It’s the news the world has been waiting for – or at least her 75.1m Instagram followers.
Khloe Kardashian announced that the name of her newborn baby was True Thompson. What was also revealed was that Baby True already has her very own Instagram account.
But is it right to set up an account and post in your child’s name when they aren’t able to give consent?
As is often the case, things aren’t as clear cut as they may first appear.
For starters, some famous names may just be setting up a social media handle in their baby’s name for them to use later on should they want it.
That could be the case with baby True, for example, whose Instagram handle is @true. There are not yet any posts on her account, although she already has 138,000 followers. Her mother has posted on her own account more than 3,000 times.
True’s cousin, Dream, was born in 2016 and also has her own Instagram account – with almost a million followers. But to date, there are still no posts to the account of Rob Kardashian and Blac Chyna’s baby.
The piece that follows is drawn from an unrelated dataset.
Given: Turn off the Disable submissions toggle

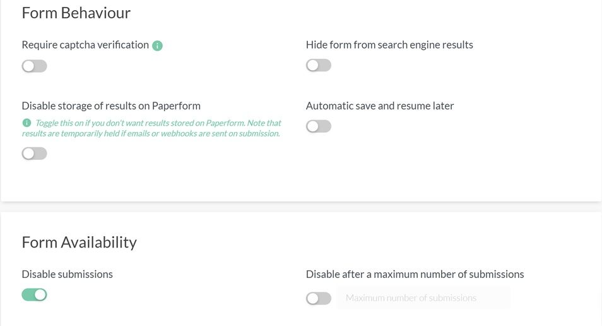Looking at the screenshot, I should pos(35,294).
On the other hand, Asahd Khaled’s account features more than 350 posts and the one-year-old already has a huge 1.8m followers.
His Instagram feed mainly consists of family photos and some fashion shoots with the odd celebrity face thrown in.
Similarly, Boomer Phelps – the son of Olympic champion swimmer Michael and his wife Nicole – is a prolific poster with nearly 250 posts in his short life.
It is worth noting that Instagram guidelines require users to be at least 13 years old before they can create an account.
We asked our Facebook group members whether they thought baby accounts are a good idea.
“I would rather see a dedicated account for a baby than to see someone’s personal account swarmed with only baby pictures,” Luke James Dunn posted on the BBC News Entertainment Facebook page.
‘Child as an accessory’
Nicole James agrees: “It would be a place for me to stick all the endless baby pictures that won’t annoy my friends, and it’s also like a little memory book I can pass on. You can always make the account private.”
Yvonne Vincent says she wouldn’t create an Instagram account for her baby “but part of me thinks some celebrity kids are going to grow up without privacy anyway so what does it matter? It’s treating your child as an accessory, which is pretty horrible really”.
Indeed, there are many famous names who deliberately don’t put pictures of their children on social media – or if they do, their faces are obscured – including TV presenters Holly Willoughby and Emma Willis.
Award-winning blogger Jen Walshaw, who runs parenting website Mum in the Madhouse, has been posting images of herself and her two boys on her Instagram account for several years.
She says it’s all about being mindful of what you post, especially as they get older (the boys are now 12 and 13).
Jen has also never used her sons’ real names.
“I’ve never posted pictures of them naked or on the potty. I’ve never called them by their first names [they’re referred to as Maxi and Mini].
“But now I want them to be judged for themselves and tell their own stories.”
The eldest has his own account, which Jen says is private and “has about four pictures of football boots!”
She cautions: “You’ve got to bear in my mind they’re the first generation growing up with this digital footprint that they haven’t created.
“If my two wanted me to delete all the posts, that’s their prerogative.”
But if you land financial bonuses as a result of your online life, there are more factors to consider.
Jen says if she benefits financially from her Instagram posts i.e. a free holiday “and it involves the boys, we make a decision as a family”.
“The payback might be that they get the experiences,” she explains.
Dr Victoria Nash, deputy director of the Oxford Internet Institute, agrees that people should think before they post.
“We are becoming much more aware… in the early days, we put pictures of kids up willy nilly.
“The major pitfalls include increasingly recognising that children have rights of consent. Who owns a child’s identity?
“It’s impossible to really delete anything from the internet. Even if in five years, they delete the account, someone may have screen-shotted it. You have to think about the type of picture you post – could this be embarrassing later?”
Dr Nash says we are becoming more aware of what might be appropriate – “it’s more common for people to ask permission from other parents to post pictures of their children online” – but she says most of us still post our holiday pictures for all to see.
Where celebrities are concerned, Dr Nash suggests they should look at their motives: “Am I using my child to further my own celebrity? I don’t want to judge as I’ve not been in that situation but it is a consideration.”